◆ Selected excerpt
>>>
So, overall, the fund saw a lot of ups and downs, showing how risky emerging markets like
Brazil can be.

Key Stats:
• Very Volatile — Prices fluctuate a lot because of political issues, commodity prices,
and global market trends.

• Dividend Yield: Around 2–4%, which is decent.

• Top Holdings during study period: Petrobras, Vale, Itau Bank, Ambev

• Expense Ratio: About 0.59% (so it’s a bit on the higher side for ETFs)

Why the Authors Chose Classification and Not Regression?

The authors were more interested in predicting whether the price will go up or down, not
the exact price.
This is why they used classification — it’s easier for decision-making in trading.
Also, predicting price direction is usually more reliable than predicting exact prices, which
are affected by too many factors.

Other Ways They Could Have Set the Classification Target:

1. Percentage Change Based:

o Up (+1): If price increases by more than 2%

o Down (-1): If price falls by more than 2%

o Neutral (0): If price change is within ±2%

2. Based on Trend Days:

o Uptrend: If price goes up for 3 days in a row

o Downtrend: If price falls for 3 days in a row

o No trend: If mixed movement

Technical Indicators Calculation (e.g., RSI, MACD)

• Purpose: Show how indicators are derived from raw price data.
<<<
◆ Given data
>>>
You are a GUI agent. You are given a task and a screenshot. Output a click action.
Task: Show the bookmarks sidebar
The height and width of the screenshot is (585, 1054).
<<<
◆ Tasks
A - In the excerpt about the Brazil fund study, why did the authors choose classification over regression? Answer in one to three sentences.
B - Write the next part of the excerpt about the Brazil fund study, picking up right after its last line.
The material does not need to be used here.

◆ Task answers
A - The authors wanted to predict whether the price would go up or down rather than the exact price, and classification makes trading decisions easier. Predicting price direction is also usually more reliable than predicting exact prices, which too many factors affect.

B -
• Relevant Code:

python

# RSI Calculation
delta = data['Close'].diff()

gain = delta.clip(lower=0)

loss = -delta.clip(upper=0)

rsi = 100 - (100 / (1 + (avg_gain / avg_loss)))

Q3. Methodology Understanding

Section 2 — Data

Instead of mixing data and methods in one section, we can separate the Data part as its
own section.
This section will mainly cover how the data was collected, prepared, and processed.

Subcategories under Data:

1. 2.1 Data Collection

o Talks about where the data came from (like Yahoo Finance).

o Covers the ETFs used (ECH, EWZ, IVV) and the period of data (2009–2020).

2. 2.2 Technical Indicators

o Explains how they used Pandas TA library to create over 200 technical
indicators.

o Some examples: RSI, MACD, Moving Averages, ATR.

3. 2.3 Data Processing

o This is about cleaning the data, handling missing values, and scaling.

o Also includes how they prepared the data for machine learning (like splitting
into training/testing sets).

Section 3 — Methodology

This section will explain the methods they used for analysis and prediction.

Subcategories under Methodology:


1. 3.1 Descriptive Statistics and Correlation Analysis

o This part talks about finding relationships between indicators and stock
movement using Pearson correlation.

o Helps to get a basic idea before using any model.

2. 3.2 Feature Selection Using LASSO

o Here they used LASSO regression to pick the most important technical
indicators.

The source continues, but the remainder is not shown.